Evaluer, c’est « porter un jugement sur la valeur de…[6] ». Quand on évalue, il s’agit bien de porter un jugement. Il y a donc à chaque fois subjectivité (jugement de « valeur ») et imprécision (approximation). Ce sont les deux caractéristiques des notes.

Ces jugements de valeur sont souvent basés sur une conception naturaliste de l’intelligence. Des enfants seraient doués pour les études et d’autres, au contraire, seraient doués pour les travaux manuels. Cette conception est régulièrement portée par les partis politiques néolibéraux qui ont une caractéristique commune, c’est qu’ils n’ont aucune personne compétente en matière d’enseignement dans leurs partis. A tout le moins en France et en Belgique. D’ailleurs, cette « vérité » néolibérale est tellement dépassée qu’aucun chercheur en psychologie ou en sociologie ne se lèvera pour la défendre.

Hors les écoles à pédagogie active qui, elle, ont décidé de respecter leurs élèves, La plupart des institutions scolaires persistent à vouloir attribuer une note à toute production. Pourtant, et cela a été démontré depuis plus d’un siècle, le système d’évaluation par notation est tellement subjectif qu’il ne reflète jamais le niveau réel de l’élève en matière d’acquisition des apprentissages. Jean-Jacques Bonniol[7], professeur des universités en sciences de l’éducation, a par exemple calculé qu’il faudrait 78 correcteurs en mathématique et 762 en philosophie pour neutraliser les erreurs de calcul et améliorer l’objectivité de la notation.

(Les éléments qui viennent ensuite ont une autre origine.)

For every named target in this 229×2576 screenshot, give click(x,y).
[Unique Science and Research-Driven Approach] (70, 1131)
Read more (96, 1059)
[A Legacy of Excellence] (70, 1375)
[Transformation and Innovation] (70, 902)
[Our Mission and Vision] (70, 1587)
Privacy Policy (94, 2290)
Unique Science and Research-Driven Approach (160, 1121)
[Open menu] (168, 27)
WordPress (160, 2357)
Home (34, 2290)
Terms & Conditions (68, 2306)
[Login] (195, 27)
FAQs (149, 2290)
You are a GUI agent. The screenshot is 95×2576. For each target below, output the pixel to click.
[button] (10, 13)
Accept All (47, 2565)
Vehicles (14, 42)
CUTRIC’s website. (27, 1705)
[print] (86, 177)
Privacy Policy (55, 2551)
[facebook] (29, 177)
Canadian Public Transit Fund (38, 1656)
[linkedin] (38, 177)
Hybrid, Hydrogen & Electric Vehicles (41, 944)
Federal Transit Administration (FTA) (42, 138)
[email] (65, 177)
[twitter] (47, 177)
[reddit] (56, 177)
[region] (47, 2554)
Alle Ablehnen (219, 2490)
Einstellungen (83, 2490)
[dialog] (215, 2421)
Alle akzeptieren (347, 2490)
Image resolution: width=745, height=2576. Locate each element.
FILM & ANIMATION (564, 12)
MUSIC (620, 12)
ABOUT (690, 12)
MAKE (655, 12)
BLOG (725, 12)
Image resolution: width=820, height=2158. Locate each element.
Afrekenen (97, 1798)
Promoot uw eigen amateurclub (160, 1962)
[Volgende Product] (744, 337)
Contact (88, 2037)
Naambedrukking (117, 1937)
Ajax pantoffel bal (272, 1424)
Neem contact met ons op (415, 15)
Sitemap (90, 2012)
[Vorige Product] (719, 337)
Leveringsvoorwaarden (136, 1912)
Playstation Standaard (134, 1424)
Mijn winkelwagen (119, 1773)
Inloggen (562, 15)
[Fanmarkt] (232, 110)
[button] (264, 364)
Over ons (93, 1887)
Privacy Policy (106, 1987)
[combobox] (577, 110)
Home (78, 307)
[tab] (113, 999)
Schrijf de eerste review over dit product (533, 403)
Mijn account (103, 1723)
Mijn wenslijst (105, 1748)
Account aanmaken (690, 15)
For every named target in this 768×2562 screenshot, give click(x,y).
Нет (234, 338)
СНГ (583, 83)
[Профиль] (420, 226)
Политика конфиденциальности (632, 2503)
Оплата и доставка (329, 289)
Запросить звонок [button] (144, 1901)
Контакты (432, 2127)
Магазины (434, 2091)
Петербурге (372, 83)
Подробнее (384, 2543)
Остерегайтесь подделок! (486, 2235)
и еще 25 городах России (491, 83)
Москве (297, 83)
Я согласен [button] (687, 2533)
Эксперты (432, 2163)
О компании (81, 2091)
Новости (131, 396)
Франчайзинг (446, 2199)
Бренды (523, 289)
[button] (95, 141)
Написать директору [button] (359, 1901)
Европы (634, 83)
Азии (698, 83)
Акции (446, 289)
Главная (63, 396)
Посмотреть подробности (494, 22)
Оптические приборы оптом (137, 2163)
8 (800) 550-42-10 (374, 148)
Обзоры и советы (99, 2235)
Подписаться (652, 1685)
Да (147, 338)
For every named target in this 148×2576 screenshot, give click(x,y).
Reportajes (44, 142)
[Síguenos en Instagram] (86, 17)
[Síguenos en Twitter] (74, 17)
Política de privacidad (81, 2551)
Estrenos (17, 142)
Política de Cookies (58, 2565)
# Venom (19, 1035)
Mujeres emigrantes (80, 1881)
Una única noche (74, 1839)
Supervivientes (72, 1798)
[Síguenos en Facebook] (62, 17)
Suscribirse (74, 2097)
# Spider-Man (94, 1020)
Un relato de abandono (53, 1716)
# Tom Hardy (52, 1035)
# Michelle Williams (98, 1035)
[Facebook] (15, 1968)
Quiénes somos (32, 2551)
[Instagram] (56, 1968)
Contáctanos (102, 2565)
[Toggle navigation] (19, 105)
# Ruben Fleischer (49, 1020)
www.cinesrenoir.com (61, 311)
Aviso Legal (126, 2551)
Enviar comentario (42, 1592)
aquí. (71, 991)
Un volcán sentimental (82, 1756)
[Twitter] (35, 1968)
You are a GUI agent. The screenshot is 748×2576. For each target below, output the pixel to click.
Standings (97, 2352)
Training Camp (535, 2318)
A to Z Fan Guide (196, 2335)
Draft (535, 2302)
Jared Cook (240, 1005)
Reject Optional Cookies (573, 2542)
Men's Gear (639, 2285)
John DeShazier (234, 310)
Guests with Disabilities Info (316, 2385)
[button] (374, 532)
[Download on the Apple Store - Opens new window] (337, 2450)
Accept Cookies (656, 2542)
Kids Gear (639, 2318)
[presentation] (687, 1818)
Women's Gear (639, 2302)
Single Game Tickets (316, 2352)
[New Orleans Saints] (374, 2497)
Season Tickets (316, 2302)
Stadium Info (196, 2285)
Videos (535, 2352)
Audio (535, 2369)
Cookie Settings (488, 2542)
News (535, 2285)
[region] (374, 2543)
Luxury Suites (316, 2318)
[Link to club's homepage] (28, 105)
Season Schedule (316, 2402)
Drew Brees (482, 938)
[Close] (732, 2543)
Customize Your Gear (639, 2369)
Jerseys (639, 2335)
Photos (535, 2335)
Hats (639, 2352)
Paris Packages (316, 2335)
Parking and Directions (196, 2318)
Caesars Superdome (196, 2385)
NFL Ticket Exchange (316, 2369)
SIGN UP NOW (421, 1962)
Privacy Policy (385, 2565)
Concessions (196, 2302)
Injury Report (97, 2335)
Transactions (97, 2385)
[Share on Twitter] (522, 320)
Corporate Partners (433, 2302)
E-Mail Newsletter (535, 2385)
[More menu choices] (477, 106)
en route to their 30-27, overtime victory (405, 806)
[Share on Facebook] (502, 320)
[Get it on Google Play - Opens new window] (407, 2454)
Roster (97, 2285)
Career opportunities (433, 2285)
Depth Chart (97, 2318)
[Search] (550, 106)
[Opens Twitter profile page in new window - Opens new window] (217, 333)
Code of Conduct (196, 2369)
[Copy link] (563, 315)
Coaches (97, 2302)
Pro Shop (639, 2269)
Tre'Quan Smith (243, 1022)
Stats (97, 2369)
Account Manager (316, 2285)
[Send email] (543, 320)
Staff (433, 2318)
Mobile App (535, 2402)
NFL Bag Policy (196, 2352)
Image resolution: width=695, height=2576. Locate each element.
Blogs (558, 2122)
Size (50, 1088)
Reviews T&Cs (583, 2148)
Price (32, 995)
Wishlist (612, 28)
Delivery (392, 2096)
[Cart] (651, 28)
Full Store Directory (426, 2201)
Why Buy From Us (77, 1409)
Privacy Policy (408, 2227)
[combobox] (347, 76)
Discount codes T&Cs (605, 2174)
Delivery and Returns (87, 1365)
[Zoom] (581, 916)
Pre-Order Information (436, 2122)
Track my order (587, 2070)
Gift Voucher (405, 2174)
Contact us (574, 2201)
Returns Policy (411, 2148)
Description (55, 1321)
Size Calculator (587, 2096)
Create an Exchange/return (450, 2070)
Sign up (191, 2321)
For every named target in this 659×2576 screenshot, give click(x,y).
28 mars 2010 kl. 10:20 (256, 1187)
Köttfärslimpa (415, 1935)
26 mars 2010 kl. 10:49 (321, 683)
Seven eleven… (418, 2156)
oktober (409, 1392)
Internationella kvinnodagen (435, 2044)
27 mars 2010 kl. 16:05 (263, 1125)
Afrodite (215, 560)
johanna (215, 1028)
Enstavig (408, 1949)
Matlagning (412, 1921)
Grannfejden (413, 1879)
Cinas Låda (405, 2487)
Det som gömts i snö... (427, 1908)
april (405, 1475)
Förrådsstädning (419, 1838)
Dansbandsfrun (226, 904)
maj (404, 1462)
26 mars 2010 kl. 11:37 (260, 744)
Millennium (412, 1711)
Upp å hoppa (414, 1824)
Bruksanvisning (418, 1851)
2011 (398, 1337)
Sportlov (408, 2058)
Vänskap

La cotation est commode et ne nécessite aucune compétence pédagogique. Il ne faut pas trop réfléchir, elle est vite donnée et le nombre d’échecs déterminera la « qualité » du professeur. Elle permet de mettre les élèves en compétition et de sélectionner ceux qui ont le plus de « facilités scolaires », ceux qui proviennent des milieux les plus favorisés, tout en « criminalisant » les autres et en se débarrassant de ceux qui nécessiteraient plus d’investissement pédagogique. C’est donc de leur faute et de celle de leurs familles qu’ils sont en échec.

La cotation est le signe extérieur de la compétence d’un établissement scolaire. Elle est pratique : le professeur et l’école peuvent ainsi se dédouaner de leurs incompétences ou de leur idéologie de sélection sociale et, par là-même, de leurs décisions touchant à l’avenir des élèves.

Pour la plupart des parents élitistes, la « bonne » école est celle qui pratique l’échec scolaire. Pour eux, les écoles qui font « réussir » seraient « laxistes ». Ceci explique la dévotion qu’ont ces écoles et les professeurs qui y exercent par rapport à la notation.

Dans un collège français de 600 élèves, le principal a dénombré les actes d’évaluation délivrés sur l’ensemble d’une année scolaire : 90 000 notes, soit 150 par élève en moyenne. Certains professeurs évaluent et sélectionnent plus qu’ils n’enseignent.

Dans un collège français de 600 élèves, le principal a dénombré les actes d’évaluation délivrés sur l’ensemble d’une année scolaire : 90 000 notes, soit 150 par élève en moyenne. Certains professeurs évaluent et sélectionnent plus qu’ils n’enseignent.

A suivre :

Evaluer, pour quoi faire ?

Les notes ont-elles toujours existé ?

Les notes, une question qui se pose depuis longtemps 

Alors, pourquoi les professeurs tiennent-ils aux notes ?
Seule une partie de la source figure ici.